By Wang Ying (China Daily)
Updated: 2005-03-24 07:19

China's retail gasoline prices increased 8 per cent yesterday, the first rise since last August, in a bid to boost the oil refiners' profit margins, said industry sources.

The world's second-largest oil consumer after the United States increased mean retail gasoline prices by 300 yuan (US$36) a ton, but kept retail diesel prices unchanged at around 3,830 yuan (US$461).

Service stations can charge the final pump price within an 8 per cent range of the mean rates, far below the cost of motor fuel in most developed Asian countries. The new prices are still about one-third of pump prices in Singapore, according to a Reuters report.

Sources from the Beijing oil branch of Sinopec, Asia's largest oil refiner, said the retail 90-octane gasoline price in the capital city rose 0.25 yuan (3 US cents) per litre to 3.67 yuan (44 US cents) per litre. Price hikes for other types of retail gasoline also averaged 0.25 yuan (3 US cents) per litre.

Officials from the National Development and Reform Commission, said yesterday the government's decision not to change the diesel price was to protect the interests of end-users in the farming and construction sectors.

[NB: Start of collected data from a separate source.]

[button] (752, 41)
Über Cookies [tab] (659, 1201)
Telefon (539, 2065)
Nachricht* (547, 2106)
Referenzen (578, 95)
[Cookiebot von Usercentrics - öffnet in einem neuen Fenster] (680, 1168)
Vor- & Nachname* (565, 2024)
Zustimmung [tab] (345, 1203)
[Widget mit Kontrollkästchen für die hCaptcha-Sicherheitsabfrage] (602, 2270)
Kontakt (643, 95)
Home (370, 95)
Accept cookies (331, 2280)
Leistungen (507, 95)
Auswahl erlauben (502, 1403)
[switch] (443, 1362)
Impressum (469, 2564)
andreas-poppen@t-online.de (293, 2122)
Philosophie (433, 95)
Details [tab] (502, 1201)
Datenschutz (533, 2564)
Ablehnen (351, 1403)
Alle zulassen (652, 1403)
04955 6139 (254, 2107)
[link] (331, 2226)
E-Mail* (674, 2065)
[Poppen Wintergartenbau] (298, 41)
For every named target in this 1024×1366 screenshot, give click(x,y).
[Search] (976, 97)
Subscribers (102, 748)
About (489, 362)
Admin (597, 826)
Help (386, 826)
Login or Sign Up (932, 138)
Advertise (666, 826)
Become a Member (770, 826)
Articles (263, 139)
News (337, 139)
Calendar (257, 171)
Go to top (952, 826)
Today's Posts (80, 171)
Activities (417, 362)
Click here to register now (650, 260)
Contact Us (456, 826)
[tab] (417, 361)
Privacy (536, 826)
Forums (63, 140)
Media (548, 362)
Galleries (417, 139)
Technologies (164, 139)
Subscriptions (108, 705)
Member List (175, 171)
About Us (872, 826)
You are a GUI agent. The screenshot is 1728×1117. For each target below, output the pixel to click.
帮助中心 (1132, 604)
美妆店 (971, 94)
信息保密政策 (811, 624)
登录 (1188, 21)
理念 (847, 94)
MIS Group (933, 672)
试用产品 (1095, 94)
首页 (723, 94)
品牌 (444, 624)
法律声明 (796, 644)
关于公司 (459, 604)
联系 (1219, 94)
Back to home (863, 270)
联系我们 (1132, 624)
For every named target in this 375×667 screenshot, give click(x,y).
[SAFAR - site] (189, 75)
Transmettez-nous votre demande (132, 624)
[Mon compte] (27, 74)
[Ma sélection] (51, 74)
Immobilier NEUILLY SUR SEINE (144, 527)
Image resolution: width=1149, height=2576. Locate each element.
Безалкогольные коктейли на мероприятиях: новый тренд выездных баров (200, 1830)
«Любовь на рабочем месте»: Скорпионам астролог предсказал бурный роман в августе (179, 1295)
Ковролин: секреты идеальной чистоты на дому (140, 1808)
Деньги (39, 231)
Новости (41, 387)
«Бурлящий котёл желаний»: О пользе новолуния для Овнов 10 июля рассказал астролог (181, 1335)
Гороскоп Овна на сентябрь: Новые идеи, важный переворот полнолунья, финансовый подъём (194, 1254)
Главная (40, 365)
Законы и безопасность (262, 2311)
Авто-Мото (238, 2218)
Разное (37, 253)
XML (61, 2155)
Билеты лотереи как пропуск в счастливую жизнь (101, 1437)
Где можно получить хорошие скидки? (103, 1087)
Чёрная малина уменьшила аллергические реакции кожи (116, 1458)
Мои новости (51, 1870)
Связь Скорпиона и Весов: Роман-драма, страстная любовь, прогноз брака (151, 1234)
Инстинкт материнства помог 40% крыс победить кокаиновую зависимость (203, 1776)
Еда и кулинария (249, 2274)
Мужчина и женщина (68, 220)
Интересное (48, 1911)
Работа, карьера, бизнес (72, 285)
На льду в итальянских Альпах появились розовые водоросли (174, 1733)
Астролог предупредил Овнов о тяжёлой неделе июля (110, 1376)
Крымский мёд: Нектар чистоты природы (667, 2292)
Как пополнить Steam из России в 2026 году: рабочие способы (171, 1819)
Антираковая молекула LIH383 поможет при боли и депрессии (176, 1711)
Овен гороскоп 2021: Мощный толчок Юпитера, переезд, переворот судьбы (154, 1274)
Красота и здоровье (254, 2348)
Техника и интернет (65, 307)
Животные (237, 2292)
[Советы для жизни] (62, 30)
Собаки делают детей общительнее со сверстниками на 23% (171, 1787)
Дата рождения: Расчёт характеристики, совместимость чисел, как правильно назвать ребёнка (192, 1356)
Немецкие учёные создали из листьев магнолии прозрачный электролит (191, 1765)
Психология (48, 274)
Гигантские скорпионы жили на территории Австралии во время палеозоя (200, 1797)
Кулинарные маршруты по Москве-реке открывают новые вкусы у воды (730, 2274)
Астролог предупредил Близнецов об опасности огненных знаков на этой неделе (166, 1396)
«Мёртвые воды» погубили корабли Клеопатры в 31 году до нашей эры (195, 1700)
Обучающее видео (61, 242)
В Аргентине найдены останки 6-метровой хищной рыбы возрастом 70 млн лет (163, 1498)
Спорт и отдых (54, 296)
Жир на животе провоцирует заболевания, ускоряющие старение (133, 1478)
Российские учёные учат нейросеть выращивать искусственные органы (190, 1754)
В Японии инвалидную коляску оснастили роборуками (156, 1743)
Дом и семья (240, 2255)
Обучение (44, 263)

"It will be much easier for most of motorists to afford the price rise," said a Sinopec official.

"We had anticipated the price would increase - the current fuel price is acceptable, and we quite understand the oil refiners' situation," said Yang Pu, a motorist in Tianjin. "But of course, who doesn't want a low price?" he added.

Analysts said the gasoline price rise will help Sinopec and PetroChina - China's main finished oil dealers - increase their profit margins to a certain extent, but that will be moderate in the light of the current skyrocketing crude oil price on the international market.

"The 8 per cent rise is far from enough to relieve the pressure on oil refiners, burdened by the almost 40 per cent growth of the international crude price," said Zhang Jian, a petrochemical analyst with Beijing-based China Securities.

"We have long been waiting for the fuel oil price to increase, as we were struggling for the squeezed profits through paring down the production costs and saving energy consumption," said Wei Shifeng, a staff member from Sinopec's Cangzhou Oil Refiner in Hebei Province.

More than 10 oil refiners nationwide have failed to make profits for some time as the crude oil cost is too high, but the government-controlled fuel oil price remained unchanged, Shi told China Daily.

"The price hike will improve our situation to some extent," Wei added.

Commenting on whether prices could rise again in the near future, Gong Jingshuang, a senior expert with a consulting institute under the China National Petroleum Corp, told China Daily that it would depend on the crude oil price on the international market and the growth of the consumer price index in China.

"If international crude prices continue to soar, and the prices in other sectors such as agricultural products remains stable, the government may consider further increasing fuel oil price including diesel," Gong said.

CITIC's Zhang agreed with Gong, adding the retail gasoline price hike will be unlikely to slow China's robust demand for gasoline.

The International Energy Agency predicted China would need 500,000 barrels of oil per day in 2005, and 100,000 barrels of gasoline per day.

The government is making efforts to marketize the finished oil market to link it with the international market.

But in order to keep the national economy stable, the central government still controls finished oil prices including gasoline and diesel.

"If the time is ripe for the marketization of the finished oil market, for example to implement the fuel oil taxation to replace the current road maintenance fees, finished oil market will be a heated battlefield for oil dealers - especially after the end of next year when the wholesale finished oil market is fully opened," said Zhang.